Broadly speaking, there was a time when books were hand-printed on rare leather by monks. The only people who could read them were priests, who got a regular eyeful of the really cool cartoons the monks drew in the margins. The priests read the books aloud, in Latin [LATIN BIBLE] (to a predominantly non-Latin-speaking audience) in cathedrals, wreathed in pricey incense that rose from censers swung by altar boys.
Then Johannes Gutenberg invented the printing press. Martin Luther turned that press into a revolution. [LUTHER BIBLE] He printed Bibles in languages that non-priests could read, and distributed them to normal people who got to read the word of God all on their own. The rest, as they say, is history.
Here are some interesting things to note about the advent of the printing press:
[CHART: LUTHER VERSUS THE MONKS]
* Luther Bibles lacked the manufacturing quality of the illuminated Bibles. They were comparatively cheap and lacked the typographical expressiveness that a really talented monk could bring to bear when writing out the word of God
* Luther Bibles were utterly unsuited to the traditional use-case for Bibles.
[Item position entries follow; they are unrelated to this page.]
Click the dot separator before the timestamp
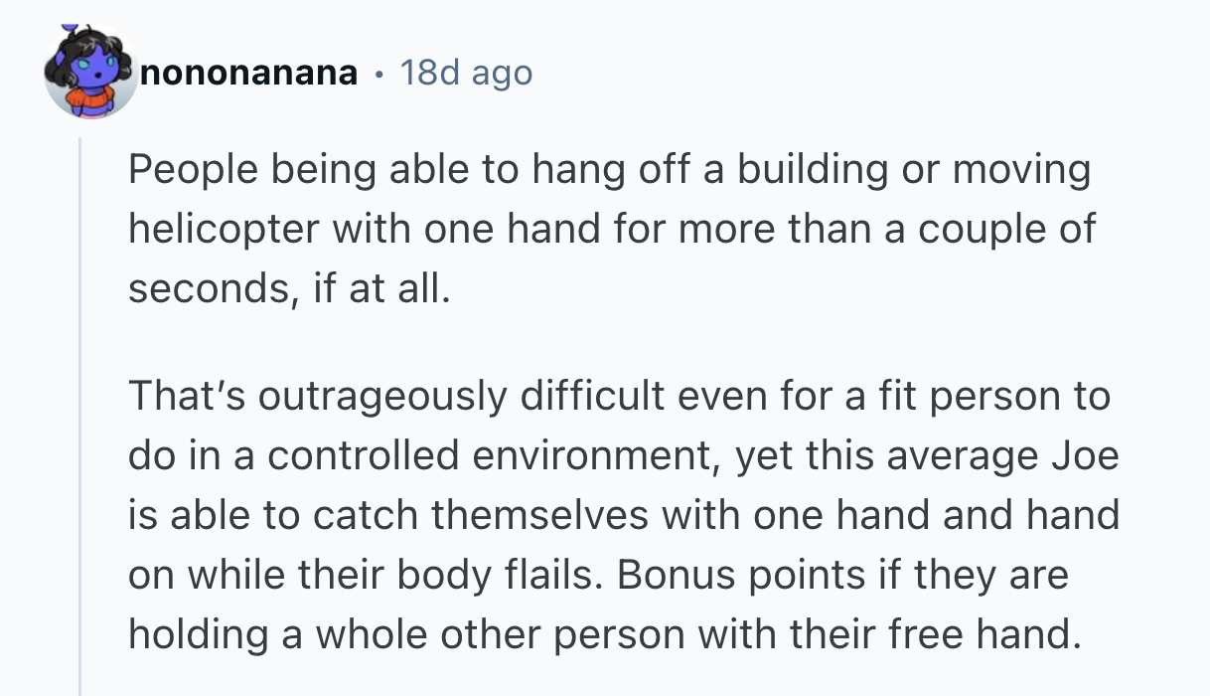Image resolution: width=1210 pixels, height=696 pixels. click(x=379, y=73)
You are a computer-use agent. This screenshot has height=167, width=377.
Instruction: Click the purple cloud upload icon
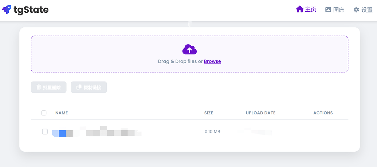[x=189, y=49]
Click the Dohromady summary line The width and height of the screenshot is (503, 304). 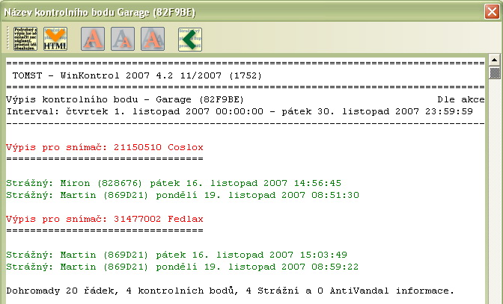(229, 288)
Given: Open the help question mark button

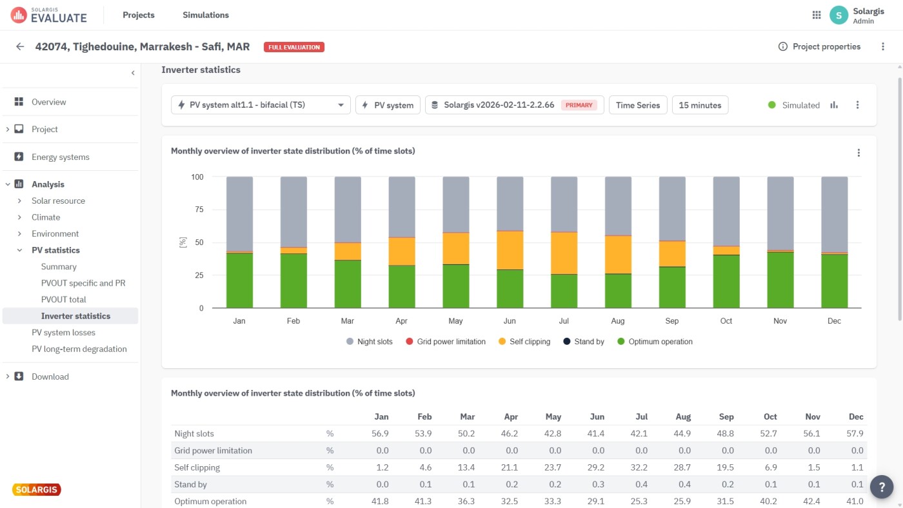Looking at the screenshot, I should pos(881,487).
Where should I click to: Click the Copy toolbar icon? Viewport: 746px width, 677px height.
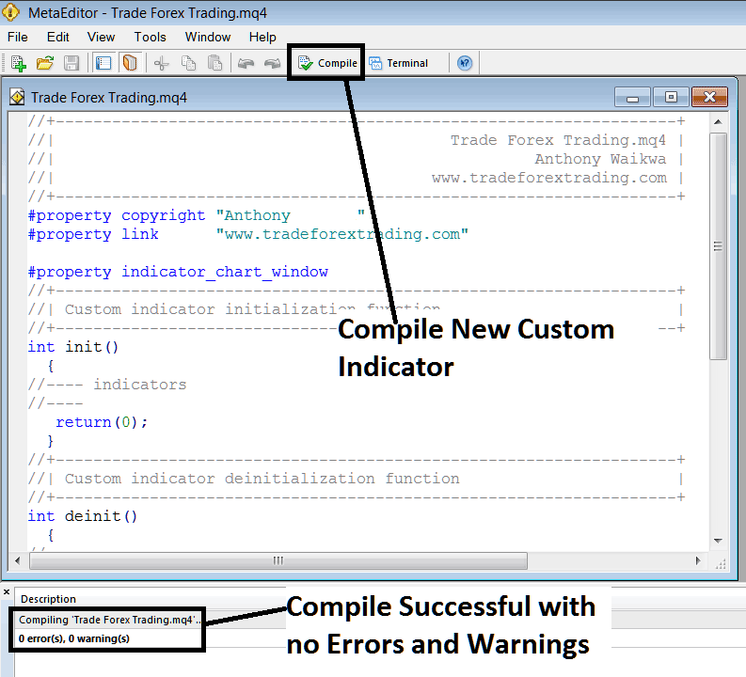coord(188,63)
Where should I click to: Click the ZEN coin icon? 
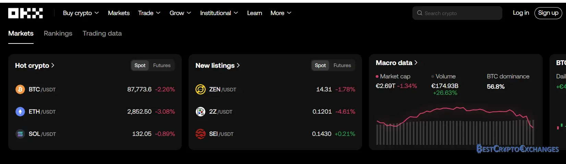click(200, 89)
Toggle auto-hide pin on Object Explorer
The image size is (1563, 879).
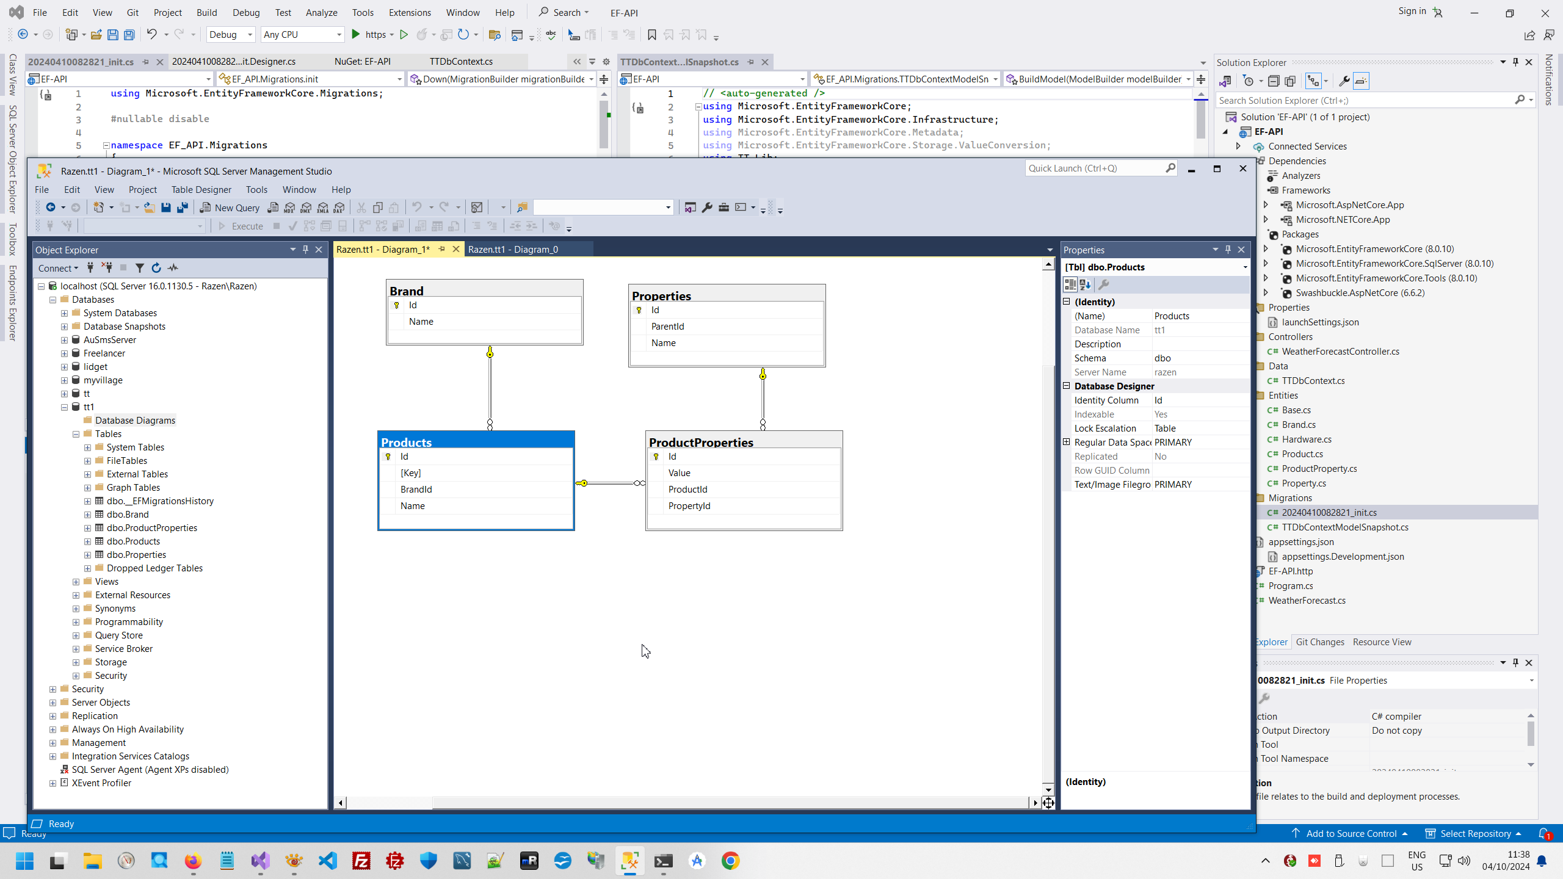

A good Bible was supposed to reinforce the authority of the man at the pulpit. It needed heft, it needed impressiveness, and most of all, it needed rarity.
* The user-experience of Luther Bibles sucked. There was no incense, no altar boys, and who (apart from the priesthood) knew that reading was so friggin' hard on the eyes?
* Luther Bibles were a lot less trustworthy than the illuminated numbers. Anyone with a press could run one off, subbing in any apocryphal text he wanted — and who knew how accurate that translation was? Monks had an entire Papacy behind them, running a quality-assurance operation that had stood Europe in good stead for centuries.
In the late nineties, I went to conferences where music execs patiently explained that Napster was doomed, because you didn't get any cover-art or liner-notes with it, you couldn't know if the rip was any good, and sometimes the connection would drop mid-download. I'm sure that many Cardinals espoused the points raised above with equal certainty.
What the record execs and the cardinals missed was all the ways that Luther Bibles kicked ass:
[CHART: WHY LUTHER BIBLES KICKED ASS]
* They were cheap and fast. Loads of people could acquire them without having to subject themselves to the authority and approval of the Church
* They were in languages that non-priests could read. You no longer had to take the Church's word for it when its priests explained what God really meant
* They birthed a printing-press ecosystem in which lots of books flourished. New kinds of fiction, poetry, politics, scholarship and so on were all enabled by the printing presses whose initial popularity was spurred by Luther's ideas about religion.